::: READING TEXT
Website owners spend large sums of money making sure their sites are running on the biggest, best equipment available. But, what happens when the server hosting all of your website services cannot cope with an overabundance of inbound traffic?
Nothing is more frustrating than having a website break during peak usage times or worse, during a large burst of traffic from a sales event. It’s a problem every website owner perpetually dreads, especially before launching some piece of new content, sale, or product.
Whether the surge in traffic comes from significant growth, a planned event period, or due to social media buzz overloading the system, it’s all the same in the end. An unresponsive, unusable website and terrible end-user experience.
The damage to your reputation alone can cost millions, and that doesn’t count any of the lost revenue missed during the downtime. A portion of those missed opportunities will never return due to the bad taste left over by a poor website experience. Well then, what is a website owner to do when they have reached the limits of the highest tier hardware available to them? Luckily, we have some tips to scale WordPress sites for site owners, but most of the time it’s a lot more complicated.
- Enterprise Hosting Is The Answer To Prevent Downtime Woes
- What Are High-Availability Products?
- What is Load Balancing?
- Monolithic Servers vs Server Clusters (Vertical vs Horizontal Scaling)
- How Many Nodes Should I Have In My Cluster?
- What Other Considerations Are There For Horizontal-Scaling Servers Clusters?
- File Replication
Enterprise Hosting Is The Answer To Prevent Downtime Woes
The enterprise hosting space has the answers to these issues. After all, how do the likes of Amazon, Google, Netflix, PayPal, and thousands of other top-tier online businesses seem to keep their websites always-on without ever having such major failures from their web server? The answer is not a definitive one, as there are many different approaches to making your website downtime resilient through enterprise-grade High-Availability solutions.
However, one constant that almost all of these big box companies employ is some form of load balancing. It is generally the first progressive step into horizontal scaling solutions and for good reason, it gets results.
Load Balancing can do wonders for a lonely web server by giving it a coworker, or four, to help share the workload and keep everyone happy. After all, what would happen if our friends in the food service industry only hired a single employee to handle the lunch shift on a busy campus? Rhetorical exposition aside, the truth of the matter is you cannot achieve 100% uptime with only a single server. It does not matter how expensive the hardware was, every system inevitably fails. The measure of a website’s virility is not about how good the hardware is, it’s more about how well your infrastructure is at combatting both planned and unplanned downtime events.
What Are High-Availability Products?
The enterprise hosting world is built on High-Availability products. But, what are High-Availability products? These are solutions that combine clever applications of software to have multiple servers emulate an always online single-server website or service.
One approach High-Availability solutions utilize is the hot-spare principle. The hot-spare principle is the practice of having a secondary device, instance, or server, ready to go and handle production workloads, but left out of rotation similar to the spare tire built-in to most car models.
::::::
- BRIEF A: Reproduce everything in the enterprise hosting passage from "One approach High-Availability" down to "most car models.", replacing "hot-spare principle" with "standby principle".
The text and the records are unrelated to each other.
::: DATA PROVIDED
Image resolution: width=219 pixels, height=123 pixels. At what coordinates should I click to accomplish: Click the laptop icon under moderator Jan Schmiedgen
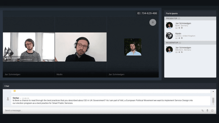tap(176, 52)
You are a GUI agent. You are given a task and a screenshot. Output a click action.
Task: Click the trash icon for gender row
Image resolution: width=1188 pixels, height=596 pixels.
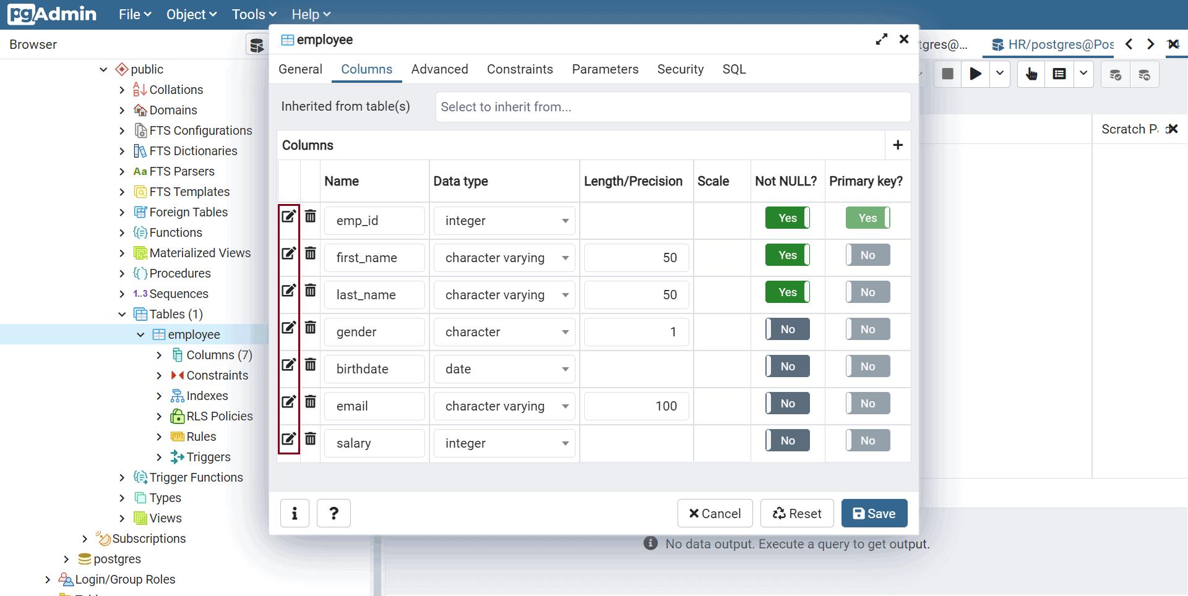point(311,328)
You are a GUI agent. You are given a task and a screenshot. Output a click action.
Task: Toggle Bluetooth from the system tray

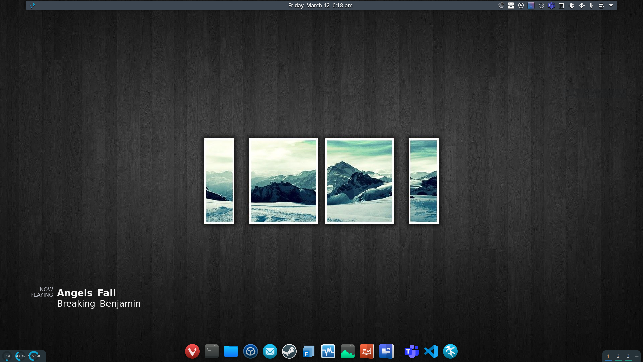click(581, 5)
::::::
::: DATA PROVIDED
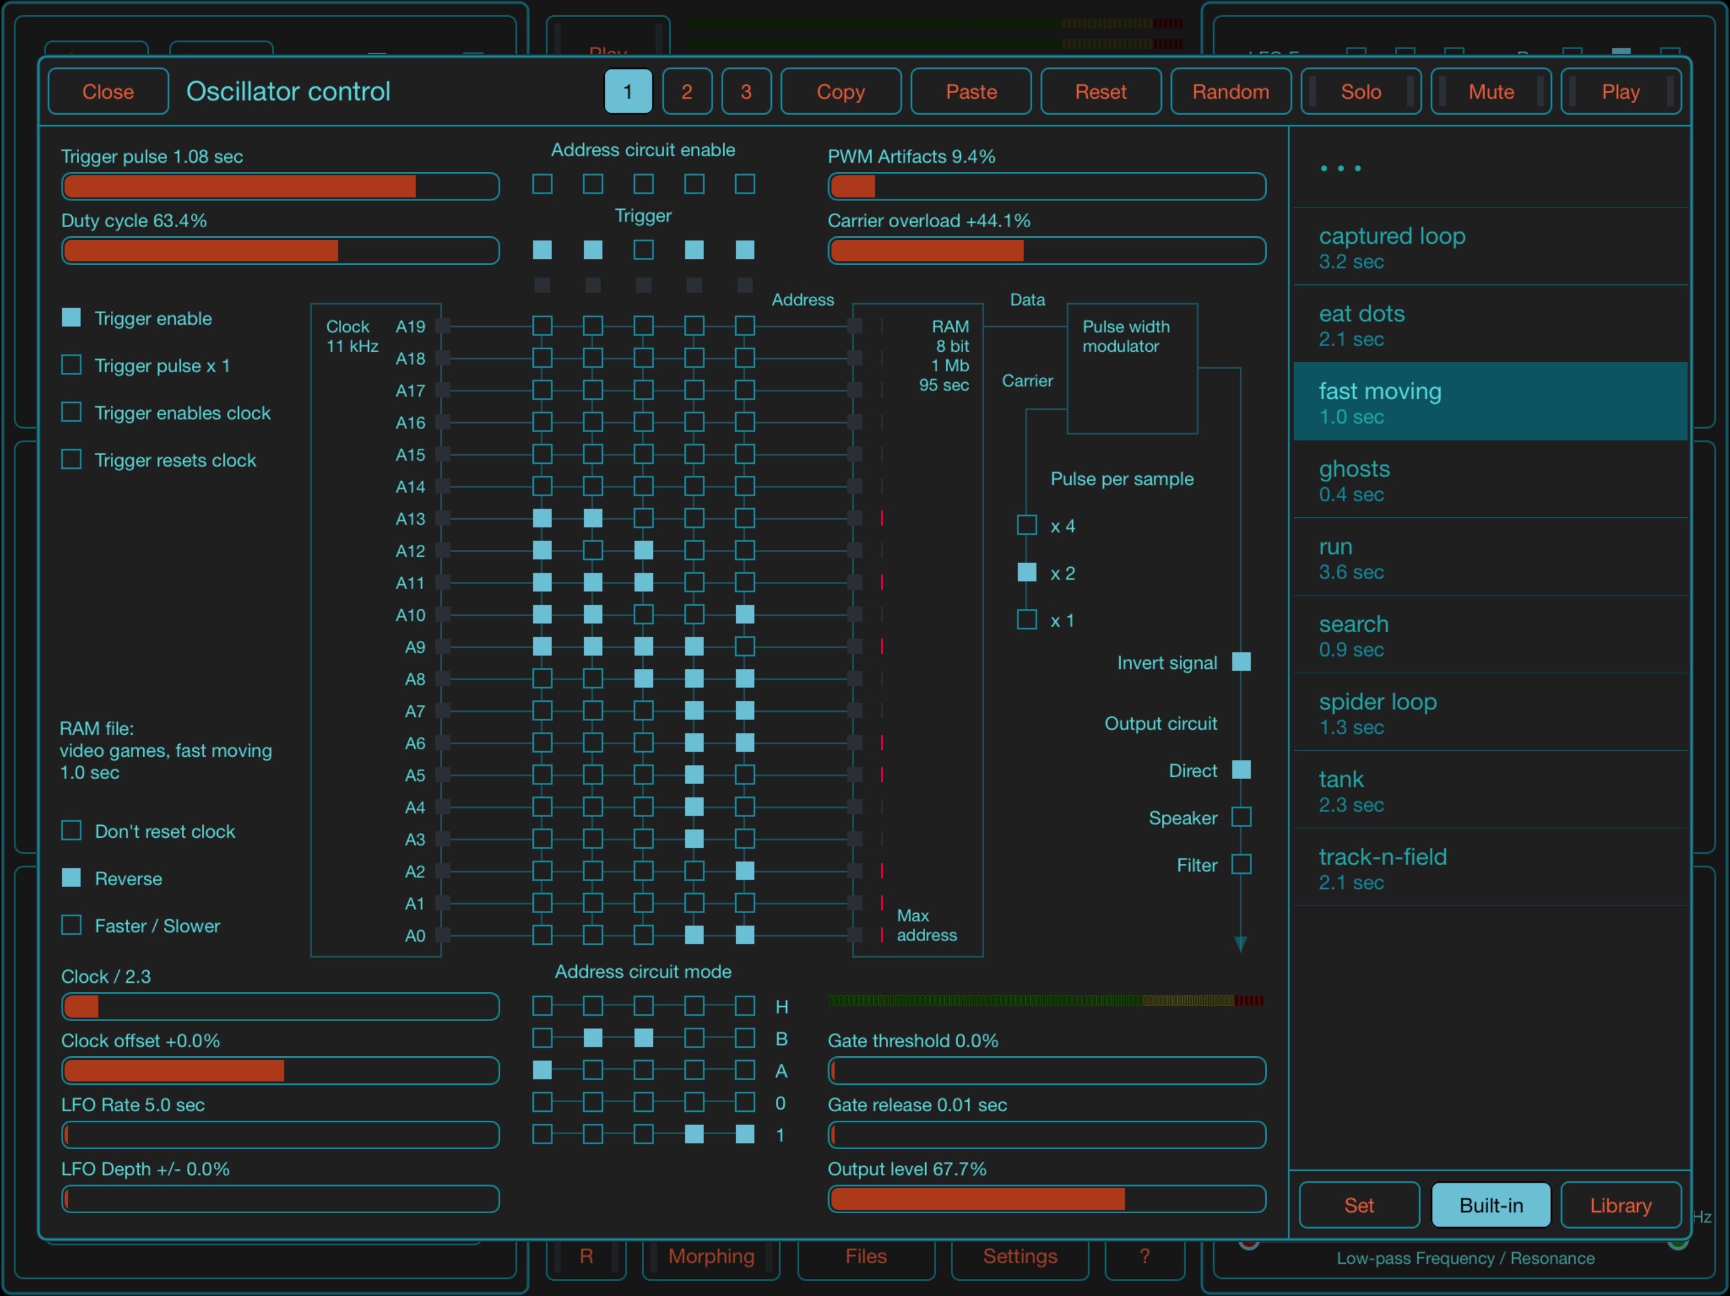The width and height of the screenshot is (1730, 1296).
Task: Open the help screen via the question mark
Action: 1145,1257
::::::
- BRIEF B: Show every line of the records that contains the string "pixels", with case counting.

- TASK OUTPUT A:
One approach High-Availability solutions utilize is the standby principle. The standby principle is the practice of having a secondary device, instance, or server, ready to go and handle production workloads, but left out of rotation similar to the spare tire built-in to most car models.

- TASK OUTPUT B:
Image resolution: width=219 pixels, height=123 pixels. At what coordinates should I click to accomplish: Click the laptop icon under moderator Jan Schmiedgen
Image resolution: width=1188 pixels, height=596 pixels.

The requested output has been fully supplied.